A la recherche de la solution de paiement qui permettrait
de rassurer définitivement les internautes, les
prestataires de l'Internet multiplient les nouveaux
concepts. Cette fois, l'initiative revient à
Paymentech,
un éditeur de solutions de paiement, et à
GO Pin,
fournisseur de solutions marchandes. Les deux sociétés
viennent de lancer aux Etats-Unis un nouvel outil de
paiement destiné aux sites de e-commerce.
Baptisé "Bill
me Later", il permet aux internautes de ne pas
laisser leur numéro de carte sur Internet et
de pouvoir bénéficier d'un paiement différé
de 25 jours, comme s'ils payaient par carte bancaire.
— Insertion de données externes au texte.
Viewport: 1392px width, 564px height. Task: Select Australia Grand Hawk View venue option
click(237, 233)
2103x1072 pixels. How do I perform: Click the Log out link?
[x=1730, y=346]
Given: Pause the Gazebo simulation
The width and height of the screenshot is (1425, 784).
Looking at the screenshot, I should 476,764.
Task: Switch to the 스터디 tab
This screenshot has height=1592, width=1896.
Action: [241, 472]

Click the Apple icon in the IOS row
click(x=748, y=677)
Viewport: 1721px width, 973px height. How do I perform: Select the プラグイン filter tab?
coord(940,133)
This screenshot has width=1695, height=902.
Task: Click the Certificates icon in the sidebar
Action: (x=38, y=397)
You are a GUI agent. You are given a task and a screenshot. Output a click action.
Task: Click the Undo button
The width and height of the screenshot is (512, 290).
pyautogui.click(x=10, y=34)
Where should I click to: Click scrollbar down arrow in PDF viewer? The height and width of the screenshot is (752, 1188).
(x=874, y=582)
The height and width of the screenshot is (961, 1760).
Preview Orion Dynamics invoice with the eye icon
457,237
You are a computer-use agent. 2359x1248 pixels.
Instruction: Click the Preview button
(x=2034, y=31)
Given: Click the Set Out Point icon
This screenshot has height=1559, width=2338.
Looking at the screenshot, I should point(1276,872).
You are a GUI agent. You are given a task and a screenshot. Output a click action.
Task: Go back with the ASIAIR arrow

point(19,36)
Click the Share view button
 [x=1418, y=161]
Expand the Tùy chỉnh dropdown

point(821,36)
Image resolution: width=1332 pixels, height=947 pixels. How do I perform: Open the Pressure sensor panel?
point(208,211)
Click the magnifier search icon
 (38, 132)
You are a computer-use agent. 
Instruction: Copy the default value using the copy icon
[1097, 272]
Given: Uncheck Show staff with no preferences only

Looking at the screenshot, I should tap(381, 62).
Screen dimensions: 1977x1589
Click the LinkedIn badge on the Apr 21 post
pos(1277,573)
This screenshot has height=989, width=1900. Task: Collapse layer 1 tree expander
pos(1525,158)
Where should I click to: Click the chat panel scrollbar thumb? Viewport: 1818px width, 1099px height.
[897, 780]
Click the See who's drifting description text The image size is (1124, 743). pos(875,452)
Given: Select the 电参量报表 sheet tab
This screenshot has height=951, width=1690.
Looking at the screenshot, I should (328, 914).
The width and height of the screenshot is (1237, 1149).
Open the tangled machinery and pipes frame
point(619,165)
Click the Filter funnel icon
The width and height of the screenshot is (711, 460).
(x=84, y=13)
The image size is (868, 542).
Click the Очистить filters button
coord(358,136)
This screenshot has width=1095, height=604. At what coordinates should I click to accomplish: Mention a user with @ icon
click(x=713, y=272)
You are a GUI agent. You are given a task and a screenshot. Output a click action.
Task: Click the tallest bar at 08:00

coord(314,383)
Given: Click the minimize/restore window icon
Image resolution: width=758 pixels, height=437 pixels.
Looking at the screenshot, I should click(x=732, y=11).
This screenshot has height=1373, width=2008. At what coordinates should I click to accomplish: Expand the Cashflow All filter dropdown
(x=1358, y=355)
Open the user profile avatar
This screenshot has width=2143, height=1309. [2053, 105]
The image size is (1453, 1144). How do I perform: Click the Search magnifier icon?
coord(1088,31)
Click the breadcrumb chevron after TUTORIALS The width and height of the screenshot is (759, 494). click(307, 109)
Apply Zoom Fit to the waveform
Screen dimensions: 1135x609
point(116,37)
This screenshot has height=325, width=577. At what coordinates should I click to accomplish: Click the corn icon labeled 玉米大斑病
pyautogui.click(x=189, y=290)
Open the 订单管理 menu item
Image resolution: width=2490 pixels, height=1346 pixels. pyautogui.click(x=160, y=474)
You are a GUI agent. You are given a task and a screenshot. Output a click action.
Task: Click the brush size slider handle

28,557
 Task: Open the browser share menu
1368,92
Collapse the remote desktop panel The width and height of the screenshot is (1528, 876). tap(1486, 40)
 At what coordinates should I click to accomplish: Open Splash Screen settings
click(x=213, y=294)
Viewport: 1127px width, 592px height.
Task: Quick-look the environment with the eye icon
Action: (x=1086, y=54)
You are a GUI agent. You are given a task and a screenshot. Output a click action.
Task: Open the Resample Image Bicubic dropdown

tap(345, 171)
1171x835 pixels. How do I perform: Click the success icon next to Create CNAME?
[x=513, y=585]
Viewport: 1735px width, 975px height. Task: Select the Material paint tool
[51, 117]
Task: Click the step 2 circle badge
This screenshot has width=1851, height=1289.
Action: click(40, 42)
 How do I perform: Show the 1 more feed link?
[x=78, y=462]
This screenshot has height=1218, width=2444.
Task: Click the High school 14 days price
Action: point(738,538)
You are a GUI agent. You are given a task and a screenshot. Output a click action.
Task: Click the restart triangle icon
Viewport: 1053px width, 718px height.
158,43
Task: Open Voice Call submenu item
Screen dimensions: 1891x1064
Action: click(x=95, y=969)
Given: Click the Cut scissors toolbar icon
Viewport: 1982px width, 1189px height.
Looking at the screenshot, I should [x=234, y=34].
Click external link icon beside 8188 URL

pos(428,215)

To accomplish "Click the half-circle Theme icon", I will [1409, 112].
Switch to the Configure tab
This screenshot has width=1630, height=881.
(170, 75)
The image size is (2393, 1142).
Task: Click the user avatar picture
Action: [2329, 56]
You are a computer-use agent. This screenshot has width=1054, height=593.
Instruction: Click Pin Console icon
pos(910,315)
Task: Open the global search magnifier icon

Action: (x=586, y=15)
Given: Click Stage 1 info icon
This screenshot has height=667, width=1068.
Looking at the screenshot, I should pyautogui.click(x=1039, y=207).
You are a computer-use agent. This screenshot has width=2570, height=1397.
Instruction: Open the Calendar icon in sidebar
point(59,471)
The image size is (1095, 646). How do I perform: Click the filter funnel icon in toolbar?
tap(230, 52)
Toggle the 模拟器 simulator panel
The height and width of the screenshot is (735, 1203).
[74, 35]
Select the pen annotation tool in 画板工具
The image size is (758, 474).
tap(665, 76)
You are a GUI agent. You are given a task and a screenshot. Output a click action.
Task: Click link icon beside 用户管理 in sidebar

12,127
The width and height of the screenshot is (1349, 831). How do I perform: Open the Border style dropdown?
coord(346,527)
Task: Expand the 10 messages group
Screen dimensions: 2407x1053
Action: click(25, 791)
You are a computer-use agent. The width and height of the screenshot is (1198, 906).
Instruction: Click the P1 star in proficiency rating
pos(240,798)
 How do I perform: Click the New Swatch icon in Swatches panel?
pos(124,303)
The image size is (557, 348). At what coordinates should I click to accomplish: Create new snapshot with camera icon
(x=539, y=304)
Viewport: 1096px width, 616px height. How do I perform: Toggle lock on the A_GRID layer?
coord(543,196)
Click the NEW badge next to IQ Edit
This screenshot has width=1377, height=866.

Seule contrainte : les cyberclients doivent laisser
leurs coordonnées complètes sur le site
marchand. A la fin du mois, ces derniers reçoivent
une facture récapitulant l'ensemble des transactions
passées auprès des marchands ayant souscrit
à cette solution. Ils ont alors le choix de payer
celle-ci dans son intégralité ou d'échelonner
les paiements dans le temps.
"Bill Me Later"
réadapte en fait pour les besoins de la vente
à distance, et d'Internet en particulier, une
solution mise en place depuis des décennies par
les magazines américains pour faciliter le paiement
des abonnements. Une solution également utilisée
par un certain nombre de fondations outre-Atlantique.
Seule différence : dans le cas présent,
ce n'est pas le marchand qui prend, à moyen terme,
le risque de la transaction, mais Paymentech. Celui-ci
a d'ailleurs la possibilité de rejeter une demande
de crédit, puisqu'il s'agit bien, in fine, d'une
forme dématérialisée de crédit.
Pour les marchands, "Bill
Me Later" a un premier impact évident :
comme aucun numéro de carte n'est saisi, les
dispositifs pour sécuriser les paiements en ligne
sont quasi inexistants. En conséquence, les commissions
prélevées par le prestataire sont également
moins élevées. Reste à savoir si
cette solution réussira à séduire
les internautes et permettra donc d'augmenter de manière
significative les achats sur Internet alors que ces
derniers connaissent une baisse certaine depuis la rentrée.
Selon Harris Interactive et Nielsen NetRating, le e-commerce
BtoC entre août et septembre aux Etats-Unis serait passé
de 5,6 milliards de dollars à 4,7 milliards par mois.